Given problem 1:
Echo every line of the records that follow the text on Python Unicode identifiers. Leave the pictures out of your answer.

######

Python 是否禁止两个类似的 Unicode 标识符?

我在使用 Unicode 标识符时偶然发现了这个:

>>> 𝑓, x = 1, 2
>>> 𝑓, x
(1, 2)
>>> 𝑓, f = 1, 2
>>> 𝑓, f
(2, 2)

这是怎么回事?为什么 Python 只是偶尔替换 𝑓引用的对象?这种行为在哪里描述的?

6442 次浏览

PEP 3131 -- Supporting Non-ASCII Identifiers says

All identifiers are converted into the normal form NFKC while parsing; comparison of identifiers is based on NFKC.

You can use unicodedata to test the conversions:

import unicodedata


unicodedata.normalize('NFKC', '𝑓')
# f

which would indicate that '𝑓' gets converted to 'f' in parsing. Leading to the expected:

𝑓  = "Some String"
print(f)
# "Some String"

######

Given problem 2:
Duplicate part of the thread on Python Unicode identifiers. Begin at the words "All identifiers are" and stop after "unicodedata.normalize('NFKC', '𝑓')".

######

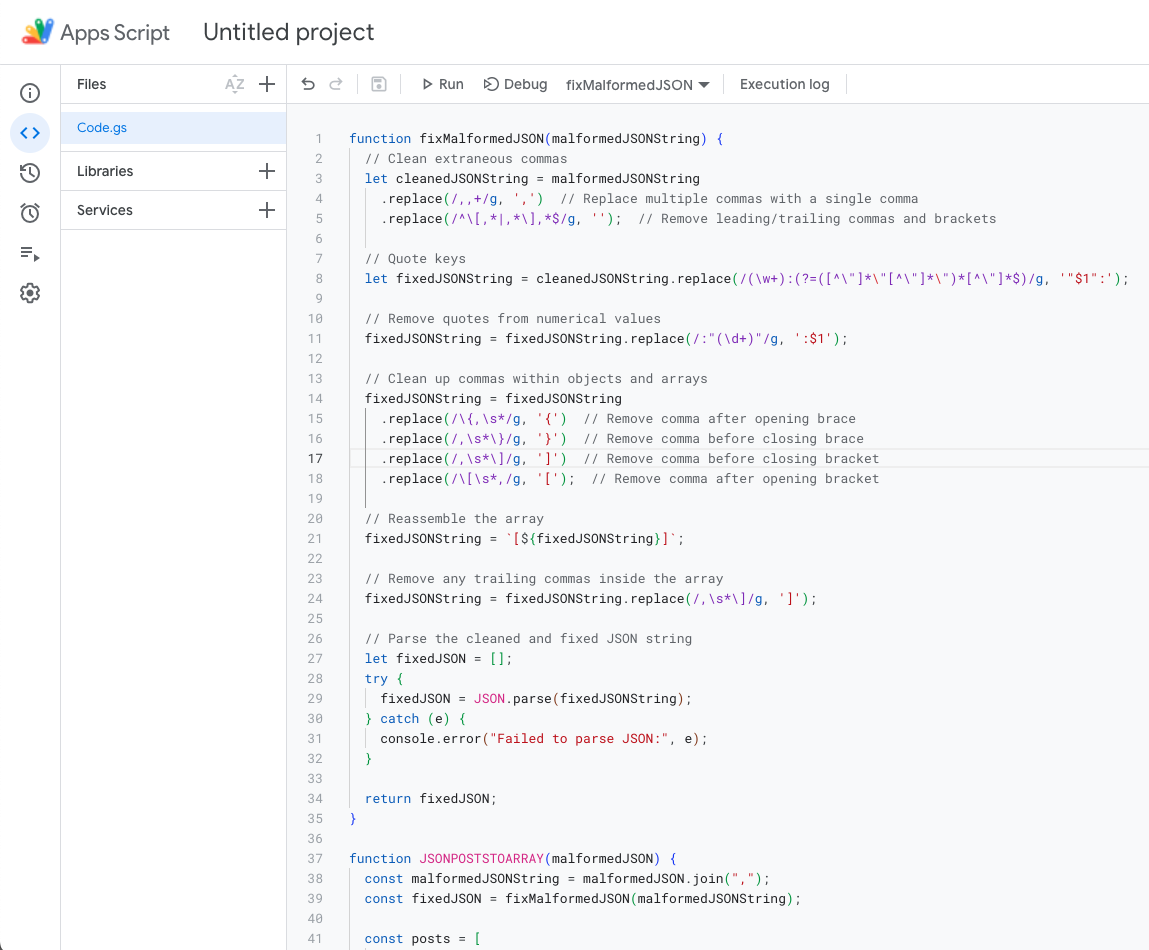Open the fixMalformedJSON function dropdown

coord(638,84)
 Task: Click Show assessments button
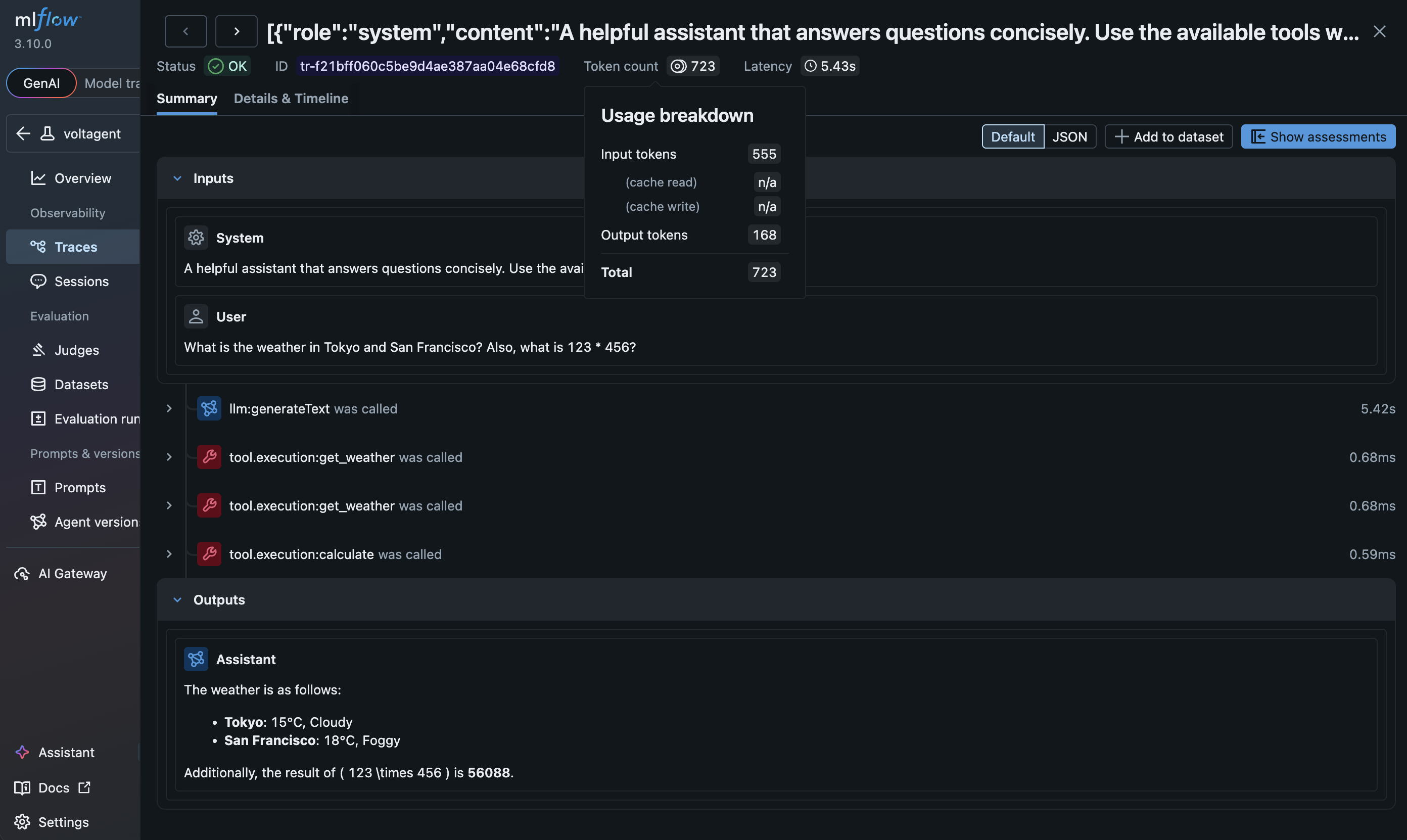coord(1318,136)
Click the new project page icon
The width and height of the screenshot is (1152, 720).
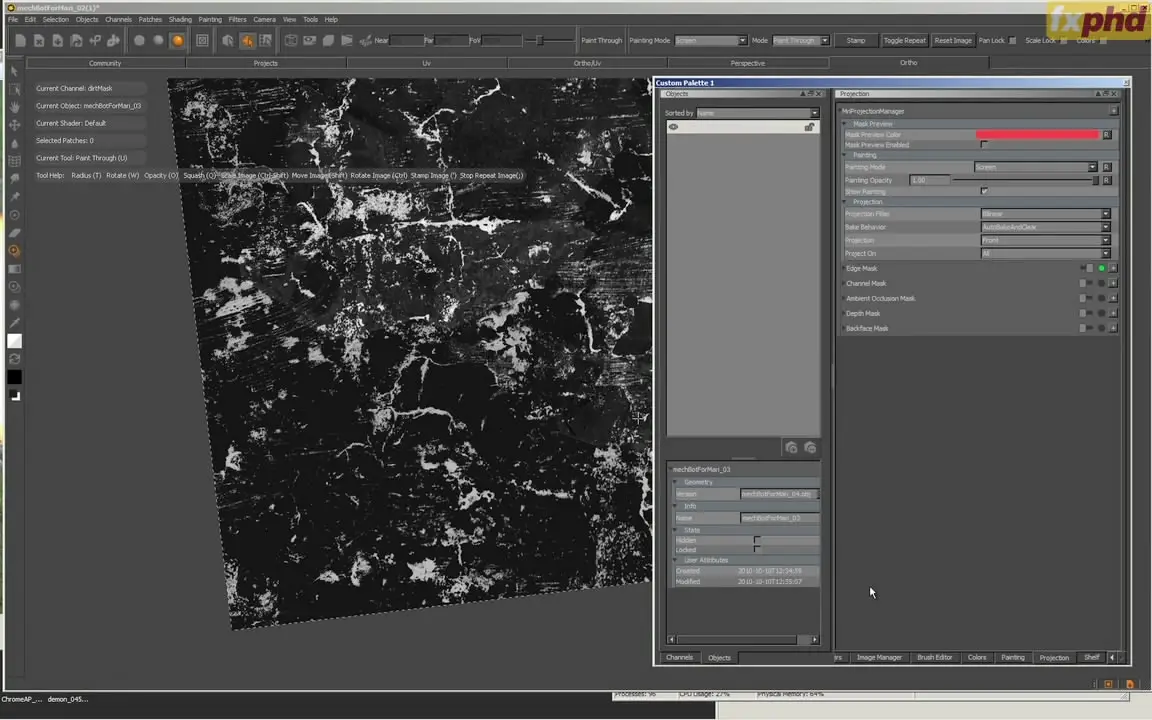tap(20, 41)
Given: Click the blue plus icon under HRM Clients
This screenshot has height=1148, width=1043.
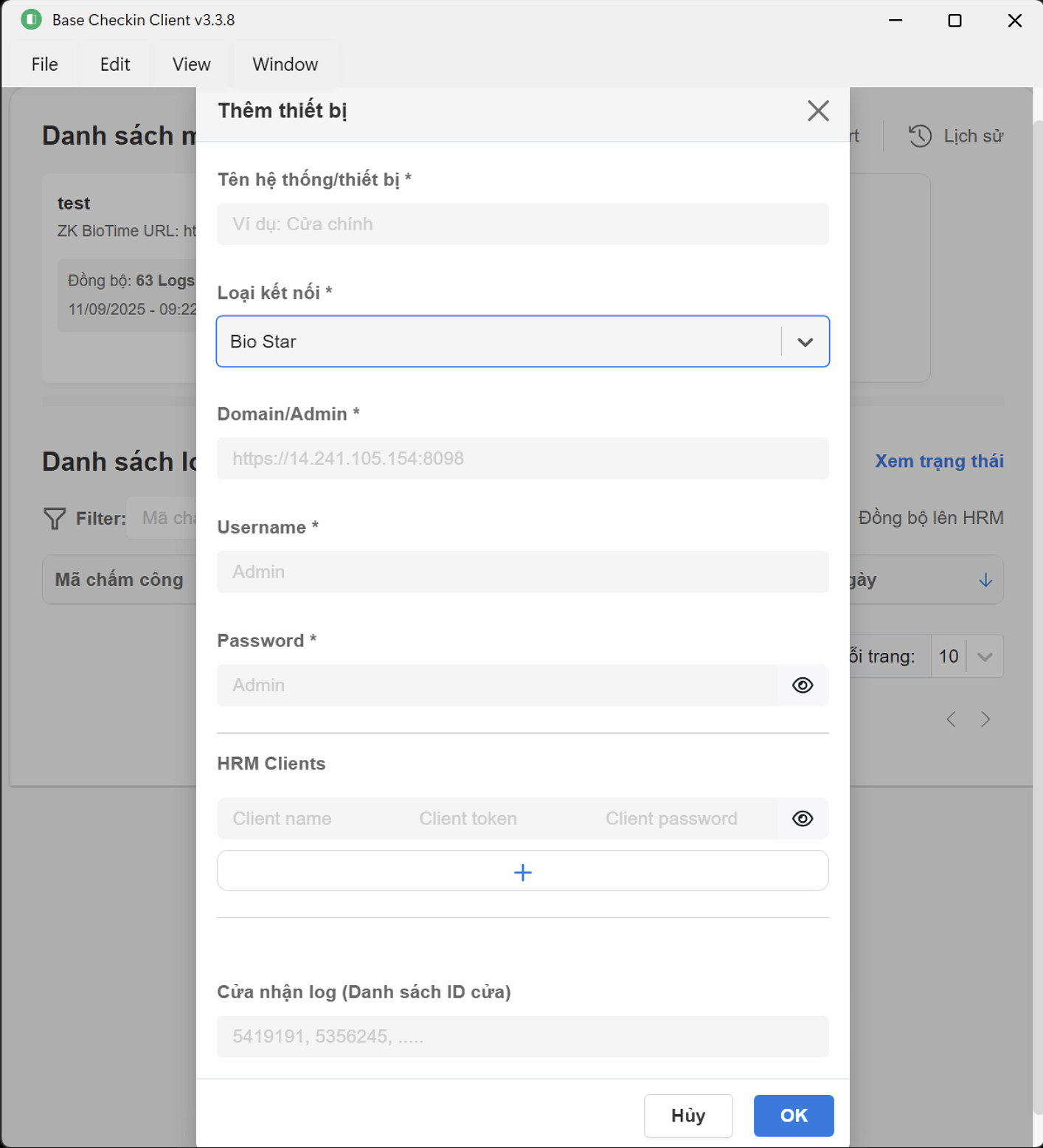Looking at the screenshot, I should (x=522, y=872).
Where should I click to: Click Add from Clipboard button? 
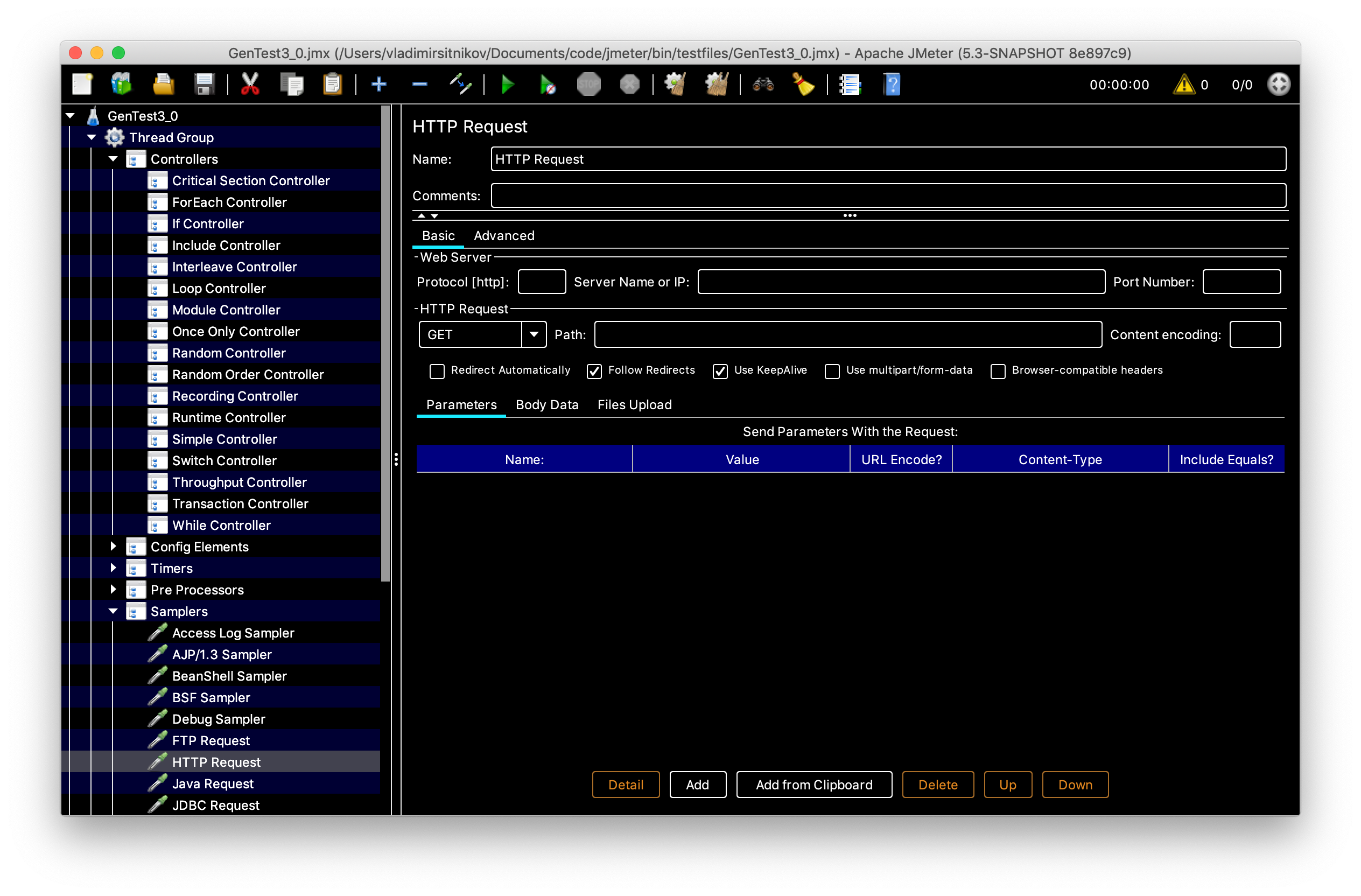pos(813,785)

######

Task output 1:
Open the fixMalformedJSON function dropdown

coord(638,84)
 Task: Click Show assessments button
coord(1318,136)
Click the new project page icon
The width and height of the screenshot is (1152, 720).
tap(20, 41)
Given: Click the blue plus icon under HRM Clients
This screenshot has height=1148, width=1043.
Looking at the screenshot, I should (x=522, y=872).
Where should I click to: Click Add from Clipboard button? 
pos(813,785)

Task output 2:
All identifiers are converted into the normal form NFKC while parsing; comparison of identifiers is based on NFKC.

You can use unicodedata to test the conversions:

import unicodedata


unicodedata.normalize('NFKC', '𝑓')